OS 610 can execute directly on the bare hardware 620 (e.g., processor(s) 504) of computer system 500. Alternatively, a hypervisor or virtual machine monitor (VMM) 630 may be interposed between the bare hardware 620 and the OS 610. In this configuration, VMM 630 acts as a software “cushion” or virtualization layer between the OS 610 and the bare hardware 620 of the computer system 500.
VMM 630 instantiates and runs one or more virtual machine instances (“guest machines”). Each guest machine comprises a “guest” operating system, such as OS 610, and one or more applications, such as application(s) 602, designed to execute on the guest operating system. The VMM 630 presents the guest operating systems with a virtual operating platform and manages the execution of the guest operating systems.
In some instances, the VMM 630 may allow a guest operating system to run as if it is running on the bare hardware 620 of computer system 500 directly. In these instances, the same version of the guest operating system configured to execute on the bare hardware 620 directly may also execute on VMM 630 without modification or reconfiguration. In other words, VMM 630 may provide full hardware and CPU virtualization to a guest operating system in some instances.
In other instances, a guest operating system may be specially designed or configured to execute on VMM 630 for efficiency. In these instances, the guest operating system is “aware” that it executes on a virtual machine monitor. In other words, VMM 630 may provide para-virtualization to a guest operating system in some instances.
A computer system process comprises an allotment of hardware processor time, and an allotment of memory (physical and/or virtual), the allotment of memory being for storing instructions executed by the hardware processor, for storing data generated by the hardware processor executing the instructions, and/or for storing the hardware processor state (e.g. content of registers) between allotments of the hardware processor time when the computer system process is not running. Computer system processes run under the control of an operating system, and may run under the control of other programs being executed on the computer system.
The term “cloud computing” is generally used herein to describe a computing model which enables on-demand access to a shared pool of computing resources, such as computer networks, servers, software applications, and services, and which allows for rapid provisioning and release of resources with minimal management effort or service provider interaction.
A cloud computing environment (sometimes referred to as a cloud environment, or a cloud) can be implemented in a variety of different ways to best suit different requirements. For example, in a public cloud environment, the underlying computing infrastructure is owned by an organization that makes its cloud services available to other organizations or to the general public. In contrast, a private cloud environment is generally intended solely for use by, or within, a single organization. A community cloud is intended to be shared by several organizations within a community; while a hybrid cloud comprise two or more types of cloud (e.g., private, community, or public) that are bound together by data and application portability.

_Text and item location entries_
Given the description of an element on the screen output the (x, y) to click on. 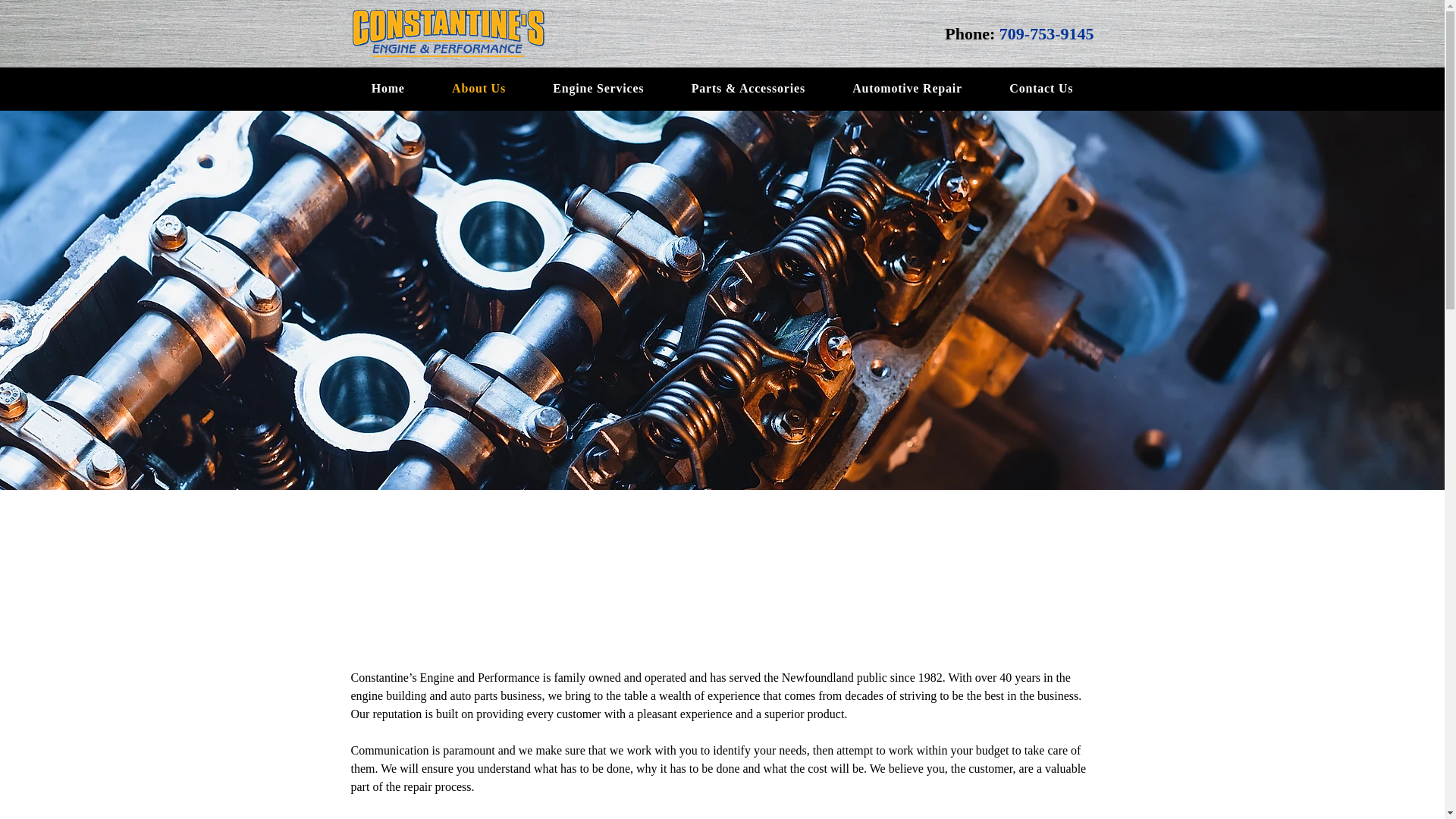
Automotive Repair (906, 88)
Contact Us (1040, 88)
Home (387, 88)
About Us (477, 88)
Engine Services (597, 88)
709-753-9145 (1046, 33)
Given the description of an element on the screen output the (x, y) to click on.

_Written request_
Please copy the stretch of the passage on virtual machines and cloud computing from "A cloud computing" through "and application portability.", word for word. The items have no connection to the passage on virtual machines and cloud computing.

_Answer to the exercise_
A cloud computing environment (sometimes referred to as a cloud environment, or a cloud) can be implemented in a variety of different ways to best suit different requirements. For example, in a public cloud environment, the underlying computing infrastructure is owned by an organization that makes its cloud services available to other organizations or to the general public. In contrast, a private cloud environment is generally intended solely for use by, or within, a single organization. A community cloud is intended to be shared by several organizations within a community; while a hybrid cloud comprise two or more types of cloud (e.g., private, community, or public) that are bound together by data and application portability.